Die meisten Politiker und eine Reihe namhafter Rechtsprofessoren betonen die Bedeutung des Folterverbots als Kern der Rechtsordnung. Trotzdem erhält Daschner Zuspruch von Bürgern und auch von einigen wenigen Politikern. Der Innenexperte der brandenburgischen CDU, Sven Petke, hält eine „härtere Gangart“ der Polizei bei Verhören für denkbar. Innenminister Jörg Schönbohm will über Folter nachdenken, wenn Terroristen viele Menschen gefährden. Sachsens Justizminister Thomas de Maizière betont demgegenüber, dass das geltende Folterverbot in Grundgesetz und Europäischer Menschenrechtskonvention keinerlei Klarstellung bedarf. Folter sei nicht nur zur Aufklärung von Straftaten strikt untersagt, sondern auch, wie im Fall Metzler, zur Gefahrenabwehr. Folter sei jedoch auch dann nicht erlaubt, wenn es das einzige Mittel wäre, um viele Menschen vor einem Bombenattentäter zu schützen. Bereits die Androhung von Folter könne strafbar sein, betont der Jurist.

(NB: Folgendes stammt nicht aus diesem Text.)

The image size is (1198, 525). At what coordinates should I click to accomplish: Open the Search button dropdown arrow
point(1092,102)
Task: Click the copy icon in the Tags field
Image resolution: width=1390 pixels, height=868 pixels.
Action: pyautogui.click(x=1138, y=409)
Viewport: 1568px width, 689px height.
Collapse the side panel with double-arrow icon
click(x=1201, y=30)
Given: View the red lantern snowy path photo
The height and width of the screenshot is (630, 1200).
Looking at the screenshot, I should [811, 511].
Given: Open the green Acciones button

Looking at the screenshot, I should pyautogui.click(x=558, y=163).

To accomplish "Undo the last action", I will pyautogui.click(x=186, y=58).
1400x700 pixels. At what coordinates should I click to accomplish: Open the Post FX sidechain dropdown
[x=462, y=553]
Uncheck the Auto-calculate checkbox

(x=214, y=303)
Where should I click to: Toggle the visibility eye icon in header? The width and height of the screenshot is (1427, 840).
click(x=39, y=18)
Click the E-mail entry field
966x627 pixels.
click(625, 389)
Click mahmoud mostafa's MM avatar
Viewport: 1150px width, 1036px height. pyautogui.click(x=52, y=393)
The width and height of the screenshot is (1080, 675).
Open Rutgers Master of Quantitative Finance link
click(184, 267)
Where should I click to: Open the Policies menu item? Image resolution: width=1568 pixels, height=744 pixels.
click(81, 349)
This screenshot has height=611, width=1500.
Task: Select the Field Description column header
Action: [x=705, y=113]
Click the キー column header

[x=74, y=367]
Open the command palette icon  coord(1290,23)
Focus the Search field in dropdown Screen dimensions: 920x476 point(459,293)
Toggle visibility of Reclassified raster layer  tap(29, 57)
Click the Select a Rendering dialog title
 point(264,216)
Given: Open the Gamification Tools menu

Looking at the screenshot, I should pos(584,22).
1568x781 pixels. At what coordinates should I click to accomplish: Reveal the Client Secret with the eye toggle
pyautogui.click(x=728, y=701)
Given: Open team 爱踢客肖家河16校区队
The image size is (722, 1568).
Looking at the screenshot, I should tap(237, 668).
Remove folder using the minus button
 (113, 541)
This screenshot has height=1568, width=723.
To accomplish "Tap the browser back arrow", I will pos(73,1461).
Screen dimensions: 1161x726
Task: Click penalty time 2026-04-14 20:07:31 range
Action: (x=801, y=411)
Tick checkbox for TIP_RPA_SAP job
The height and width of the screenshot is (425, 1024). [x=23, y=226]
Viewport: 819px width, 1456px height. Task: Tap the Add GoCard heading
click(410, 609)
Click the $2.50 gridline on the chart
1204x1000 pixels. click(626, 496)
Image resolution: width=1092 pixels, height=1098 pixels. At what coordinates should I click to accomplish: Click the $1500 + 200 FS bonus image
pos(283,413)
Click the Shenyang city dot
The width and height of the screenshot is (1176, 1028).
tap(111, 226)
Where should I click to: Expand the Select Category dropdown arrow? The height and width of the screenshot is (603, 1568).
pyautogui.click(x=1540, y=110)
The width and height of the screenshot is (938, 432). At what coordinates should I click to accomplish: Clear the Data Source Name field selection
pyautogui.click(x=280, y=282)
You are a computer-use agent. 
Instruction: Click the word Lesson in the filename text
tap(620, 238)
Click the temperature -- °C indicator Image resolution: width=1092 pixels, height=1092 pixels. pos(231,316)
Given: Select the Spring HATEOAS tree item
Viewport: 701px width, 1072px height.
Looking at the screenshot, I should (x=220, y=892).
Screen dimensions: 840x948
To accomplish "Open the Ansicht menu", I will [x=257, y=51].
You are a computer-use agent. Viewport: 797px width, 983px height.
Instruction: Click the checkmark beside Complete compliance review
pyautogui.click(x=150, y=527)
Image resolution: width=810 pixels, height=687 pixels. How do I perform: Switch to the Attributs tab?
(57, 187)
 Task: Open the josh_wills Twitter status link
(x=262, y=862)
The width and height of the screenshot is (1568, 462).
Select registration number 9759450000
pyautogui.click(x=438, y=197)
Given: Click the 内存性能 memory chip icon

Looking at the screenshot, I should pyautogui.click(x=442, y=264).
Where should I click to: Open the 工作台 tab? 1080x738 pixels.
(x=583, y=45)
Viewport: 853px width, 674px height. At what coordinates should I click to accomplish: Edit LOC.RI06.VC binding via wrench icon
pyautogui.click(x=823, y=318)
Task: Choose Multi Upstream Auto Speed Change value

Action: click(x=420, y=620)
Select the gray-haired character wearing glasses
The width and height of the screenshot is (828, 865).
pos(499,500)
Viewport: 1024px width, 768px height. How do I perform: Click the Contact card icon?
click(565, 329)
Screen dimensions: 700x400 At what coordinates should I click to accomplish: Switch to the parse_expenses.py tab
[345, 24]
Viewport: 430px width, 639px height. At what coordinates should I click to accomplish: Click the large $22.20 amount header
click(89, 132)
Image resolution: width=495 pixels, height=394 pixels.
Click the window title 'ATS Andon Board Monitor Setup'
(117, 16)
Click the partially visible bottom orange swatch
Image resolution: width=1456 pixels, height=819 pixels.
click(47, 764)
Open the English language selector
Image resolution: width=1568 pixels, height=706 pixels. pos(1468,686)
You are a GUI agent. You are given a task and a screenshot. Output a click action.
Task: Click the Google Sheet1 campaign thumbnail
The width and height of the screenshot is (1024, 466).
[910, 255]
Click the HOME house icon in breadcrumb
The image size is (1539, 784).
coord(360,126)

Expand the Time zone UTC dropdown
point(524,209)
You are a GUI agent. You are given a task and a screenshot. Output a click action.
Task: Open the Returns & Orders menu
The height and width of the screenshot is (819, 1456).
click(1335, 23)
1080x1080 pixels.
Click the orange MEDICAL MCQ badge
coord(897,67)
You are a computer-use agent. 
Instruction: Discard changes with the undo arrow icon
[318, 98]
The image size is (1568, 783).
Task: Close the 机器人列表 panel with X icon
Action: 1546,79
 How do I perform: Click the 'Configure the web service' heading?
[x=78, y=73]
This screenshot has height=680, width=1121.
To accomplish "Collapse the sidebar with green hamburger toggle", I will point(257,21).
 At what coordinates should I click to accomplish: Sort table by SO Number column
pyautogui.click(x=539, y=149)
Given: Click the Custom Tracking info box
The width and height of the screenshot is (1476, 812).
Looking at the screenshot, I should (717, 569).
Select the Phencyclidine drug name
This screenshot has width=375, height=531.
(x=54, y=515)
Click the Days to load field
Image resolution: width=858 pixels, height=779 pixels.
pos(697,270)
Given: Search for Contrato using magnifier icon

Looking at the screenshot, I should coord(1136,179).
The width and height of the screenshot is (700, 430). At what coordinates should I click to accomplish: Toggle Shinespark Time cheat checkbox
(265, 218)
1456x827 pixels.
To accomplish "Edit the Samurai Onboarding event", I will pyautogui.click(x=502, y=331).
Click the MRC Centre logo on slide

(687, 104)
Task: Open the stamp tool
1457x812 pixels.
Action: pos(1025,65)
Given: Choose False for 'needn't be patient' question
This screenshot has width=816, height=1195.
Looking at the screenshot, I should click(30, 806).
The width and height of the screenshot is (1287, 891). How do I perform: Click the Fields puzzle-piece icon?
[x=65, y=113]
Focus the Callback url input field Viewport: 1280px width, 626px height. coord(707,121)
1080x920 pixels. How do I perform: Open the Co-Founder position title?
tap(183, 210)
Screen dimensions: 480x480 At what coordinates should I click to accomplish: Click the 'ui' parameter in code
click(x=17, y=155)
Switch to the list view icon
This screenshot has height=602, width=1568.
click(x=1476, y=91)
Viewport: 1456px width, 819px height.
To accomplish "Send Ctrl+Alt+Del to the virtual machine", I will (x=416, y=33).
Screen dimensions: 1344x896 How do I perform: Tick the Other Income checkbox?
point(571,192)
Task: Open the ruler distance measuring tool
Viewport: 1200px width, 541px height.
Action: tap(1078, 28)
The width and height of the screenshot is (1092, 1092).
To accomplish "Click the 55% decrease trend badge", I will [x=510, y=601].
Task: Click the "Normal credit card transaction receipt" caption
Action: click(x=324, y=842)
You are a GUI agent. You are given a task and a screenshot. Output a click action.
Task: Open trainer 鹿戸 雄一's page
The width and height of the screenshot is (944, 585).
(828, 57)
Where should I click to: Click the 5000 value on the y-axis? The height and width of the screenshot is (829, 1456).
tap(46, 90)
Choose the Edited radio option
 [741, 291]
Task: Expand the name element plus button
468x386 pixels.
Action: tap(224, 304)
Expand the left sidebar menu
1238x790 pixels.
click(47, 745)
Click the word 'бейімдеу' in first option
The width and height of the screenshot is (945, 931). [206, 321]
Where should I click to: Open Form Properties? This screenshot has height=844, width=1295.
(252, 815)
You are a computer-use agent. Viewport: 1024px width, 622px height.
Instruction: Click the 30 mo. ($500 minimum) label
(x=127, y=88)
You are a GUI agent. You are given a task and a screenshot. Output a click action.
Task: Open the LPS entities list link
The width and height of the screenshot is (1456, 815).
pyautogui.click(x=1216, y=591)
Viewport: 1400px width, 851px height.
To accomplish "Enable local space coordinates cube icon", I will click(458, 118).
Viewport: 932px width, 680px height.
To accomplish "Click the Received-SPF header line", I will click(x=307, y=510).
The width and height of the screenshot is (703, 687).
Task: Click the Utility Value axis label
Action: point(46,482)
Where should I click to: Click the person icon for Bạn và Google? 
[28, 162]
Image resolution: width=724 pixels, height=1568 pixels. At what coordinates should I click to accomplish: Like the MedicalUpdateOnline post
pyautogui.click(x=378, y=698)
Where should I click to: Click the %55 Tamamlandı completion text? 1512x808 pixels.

De Maizière: „Und trotzdem kommt man gerade als Familienvater und Christ natürlich ins Grübeln, ob das das letzte Wort sein kann.“ Er hat sich deshalb in den Fall vertieft und hält es für denkbar, dass sich Daschner auf den „übergesetzlichen Notstand“ berufen kann. Das bedeutet, dass eine Straftat entschuldigt wird, durch die jemand, der sich in einem rechtlich nicht lösbaren Konflikt befindet, ein höherwertiges Rechtsgut rettet – wie in diesem Fall das Leben eines Kindes. „Ich halte es für richtig, dass gegen den Polizisten ermittelt wird und sich gegebenenfalls ein Gericht damit befasst. Aber ich halte es für nicht ausgeschlossen, dass eine Bestrafung im Ergebnis ausbleibt.“
Daschner habe sich in einem „klassischen Gewissenskonflikt“ befunden, der nur bedingt rechtlich lösbar sei, so der CDU-Politiker. „Gewissen und Verantwortung sind nicht zuallererst juristische Begriffe. Wenn der Fall geholfen hat, dass allen klar wird, dass wir nicht allein schon deswegen moralisch handeln, weil wir uns an den Wortlaut der Gesetze halten, dann hat der Polizist Wichtiges für die moralische Debatte in Deutschland bewirkt. Recht ersetzt keine Gewissensentscheidung.“
Vor einem weiteren schwierigen Fall stand die Frankfurter Polizei Anfang des Jahres, als ein psychisch Gestörter drohte, mit einem gestohlenen Kleinflugzeug in ein Hochhaus zu fliegen.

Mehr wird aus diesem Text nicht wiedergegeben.